5月11日には、県の環境保全連絡会議の全体会が約3年半ぶりに開かれ、専門部会長が対話の完了を委員に報告しました。
■川勝前静岡県知事:「終わってません」
一方、4月に静岡市を訪れた川勝平太前知事は、報道陣から対話が終わったことについて受け止めを問われると「終わっていません。南アルプスのトンネル工事についての環境保全をどうするかということについて、ちゃんと栽培(保全・管理)していくと。そこに行く前の道ができていなければ、前提条件ができていない。ともかく倫理に反するようなことをしてはいけない。政治的判断の前に、倫理的な判断というものがきっちりと共有されていないといけない。今、地球倫理に反するようなことが起こらないように心から願っている」と述べました。

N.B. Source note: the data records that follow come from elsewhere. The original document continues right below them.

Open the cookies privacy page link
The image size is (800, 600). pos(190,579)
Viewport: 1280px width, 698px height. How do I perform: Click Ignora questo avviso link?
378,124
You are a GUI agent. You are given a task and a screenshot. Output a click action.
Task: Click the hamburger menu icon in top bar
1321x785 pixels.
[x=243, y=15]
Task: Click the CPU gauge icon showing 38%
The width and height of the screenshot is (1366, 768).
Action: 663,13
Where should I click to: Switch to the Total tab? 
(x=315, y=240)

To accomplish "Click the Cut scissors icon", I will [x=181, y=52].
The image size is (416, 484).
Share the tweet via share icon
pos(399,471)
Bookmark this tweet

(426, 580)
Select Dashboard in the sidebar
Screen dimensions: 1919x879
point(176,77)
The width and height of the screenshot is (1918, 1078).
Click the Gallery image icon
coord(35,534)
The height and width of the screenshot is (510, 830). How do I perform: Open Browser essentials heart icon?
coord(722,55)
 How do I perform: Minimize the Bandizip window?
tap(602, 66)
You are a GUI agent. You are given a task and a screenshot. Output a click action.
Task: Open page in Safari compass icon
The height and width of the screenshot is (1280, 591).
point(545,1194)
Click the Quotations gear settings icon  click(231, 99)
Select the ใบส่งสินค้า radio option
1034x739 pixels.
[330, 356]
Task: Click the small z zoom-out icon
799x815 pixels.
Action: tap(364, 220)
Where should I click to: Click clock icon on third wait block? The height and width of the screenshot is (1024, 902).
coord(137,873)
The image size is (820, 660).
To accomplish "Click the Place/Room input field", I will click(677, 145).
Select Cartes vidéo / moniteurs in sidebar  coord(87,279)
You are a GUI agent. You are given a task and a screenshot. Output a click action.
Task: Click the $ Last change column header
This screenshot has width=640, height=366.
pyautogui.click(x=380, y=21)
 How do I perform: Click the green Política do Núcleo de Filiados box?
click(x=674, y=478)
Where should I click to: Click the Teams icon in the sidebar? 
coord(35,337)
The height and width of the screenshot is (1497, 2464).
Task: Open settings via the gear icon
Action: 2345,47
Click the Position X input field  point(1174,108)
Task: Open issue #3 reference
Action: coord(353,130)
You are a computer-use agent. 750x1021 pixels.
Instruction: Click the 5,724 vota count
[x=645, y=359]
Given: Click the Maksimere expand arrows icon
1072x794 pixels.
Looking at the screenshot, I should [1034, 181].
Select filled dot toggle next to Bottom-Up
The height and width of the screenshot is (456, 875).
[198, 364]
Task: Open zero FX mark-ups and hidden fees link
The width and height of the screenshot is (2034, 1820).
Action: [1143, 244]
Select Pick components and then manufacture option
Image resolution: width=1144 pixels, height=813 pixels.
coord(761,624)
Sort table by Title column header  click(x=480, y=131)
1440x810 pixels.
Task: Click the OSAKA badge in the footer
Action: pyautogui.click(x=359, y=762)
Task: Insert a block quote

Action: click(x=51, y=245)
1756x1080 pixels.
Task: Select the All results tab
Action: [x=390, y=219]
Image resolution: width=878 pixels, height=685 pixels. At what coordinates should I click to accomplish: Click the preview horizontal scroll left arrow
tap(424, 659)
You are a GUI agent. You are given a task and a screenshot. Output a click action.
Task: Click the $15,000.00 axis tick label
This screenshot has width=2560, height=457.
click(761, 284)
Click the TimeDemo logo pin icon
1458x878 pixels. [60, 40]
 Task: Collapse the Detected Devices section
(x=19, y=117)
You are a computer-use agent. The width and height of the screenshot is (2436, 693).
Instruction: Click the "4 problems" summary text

■鈴木静岡県知事:「対話はもう終了していることは皆さんご承知の通り」
この発言について、鈴木康友知事は5月12日の記者会見で「直接お話をしてないので、ちょっと理解はしかねますが、対話はもう終了していることは皆さんご承知の通り」とした上で「前知事時代に、科学的な議論が必要だということで、県の専門部会を設置をされ、3分野28項目に課題を整理をされたものを、そっくりそのまま私が引き継ぎ、これまで丁寧な議論を積み重ねて、対話が終了したということで、それに尽きる」と述べました。
JR東海は、県との対話完了を受けて、5月下旬から静岡市や大井川流域の自治体で住民説明会を開き、法令にのっとった許可申請や県の条例に基づく「事後調査報告書」の手続きを進める予定です。
リニア静岡工区の着工前には、県の条例に基づき県とJR東海が「自然環境保全協定」を締結する必要があります。